Neptunium has an extremely long half-life and will be the main toxic element in the later stage of disposal. Yttria-Stabilized Zirconia (YSZ), with a fluorite structure, samples doped with Np-237 in high concentration (20, 30, 40 mol %) were fabricated (sintered in Air or Ar, at 1773 K, for 80 hours), and their leaching test (in deionized water, at 423 K, for 84 days) was carried out. The results indicated that the obtained leaching rates were much smaller than those of the Synroc and glass waste form, and that the increase in Np content did not cause any drastic changes in the leaching rates of Zr, Y, or Np. They were also compared to the results of YSZ doped with Ce or Nd used as surrogates for actinides. The work showed that YSZ doped with Np in high concentration has an excellent chemical durability

The leaching behavior of a glass waste form -- Part II: the leaching mechanisms

Soxhlet-type leaching experiments were carried out for 200 days and the leaching solutions analyzed by inductively coupled plasma spectroscopy and atomic absorption spectroscopy. The data of the solution analysis and the results of a previous study on the surface layers revealed the fact that elements in the waste glass were classified into three groups and were released into solution in accordance with the following mechanisms: Group I contained sodium, cesium, potassium, boron, and molybdenum; the release of the group I elements was controlled by diffusion and decomposition processes in the glass. Group II contained manganese, iron, nickel, zirconium, yttrium, lanthanum, cerium, neodymium, samarium, and dysprosium; the release of the group II elements was controlled by solubility of the sheet silicate formed in the surface layers. Group III contained silicon, aluminum, calcium, strontium, barium, magnesium, and chromium; the release of the group III elements was controlled by diffusion and decomposition processes in the glass, and was also affected by formation of the sheet silicate.
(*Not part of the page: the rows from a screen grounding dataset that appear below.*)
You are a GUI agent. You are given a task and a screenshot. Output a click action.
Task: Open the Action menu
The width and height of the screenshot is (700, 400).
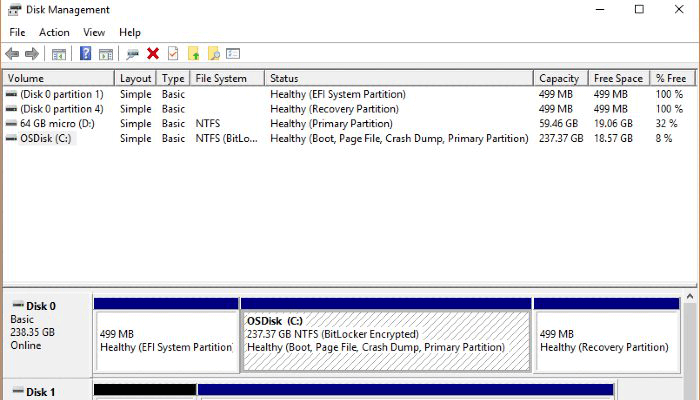click(x=54, y=32)
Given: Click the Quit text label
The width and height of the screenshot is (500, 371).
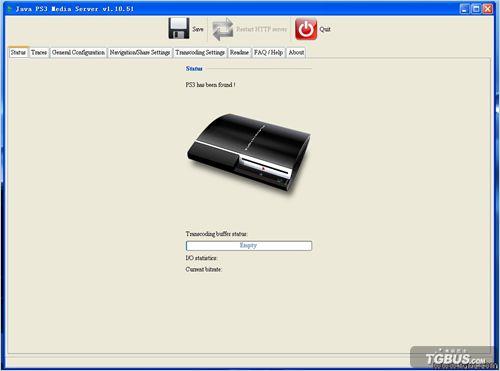Looking at the screenshot, I should (325, 29).
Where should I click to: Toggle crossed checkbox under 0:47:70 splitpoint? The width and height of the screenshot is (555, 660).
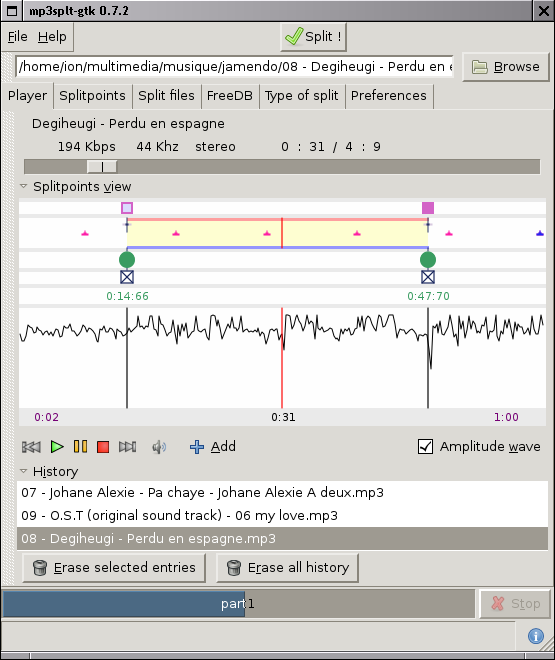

Corrosion Behavior of Simulated HLW Glass in the Presence of Magnesium Ion

Static leach tests were conducted for simulated HLW glass in MgCl2 solution for up to 92 days to investigate the dissolution mechanism of HLW glass under coastal repository condition. Under the condition that magnesium ion exists in leachate, the dissolution rate of the glass did not decrease with time during leaching, while the rate decreased when the magnesium ion depleted in the leachate. In addition, altered layer including magnesium and silica was observed at the surface of the glass after the leach tests. The present results imply that dissolution of the glass is accompanied with formation of magnesium silicate consuming silica, a glass network former. As a consequence, the glass dissolved with an initial high dissolution rate.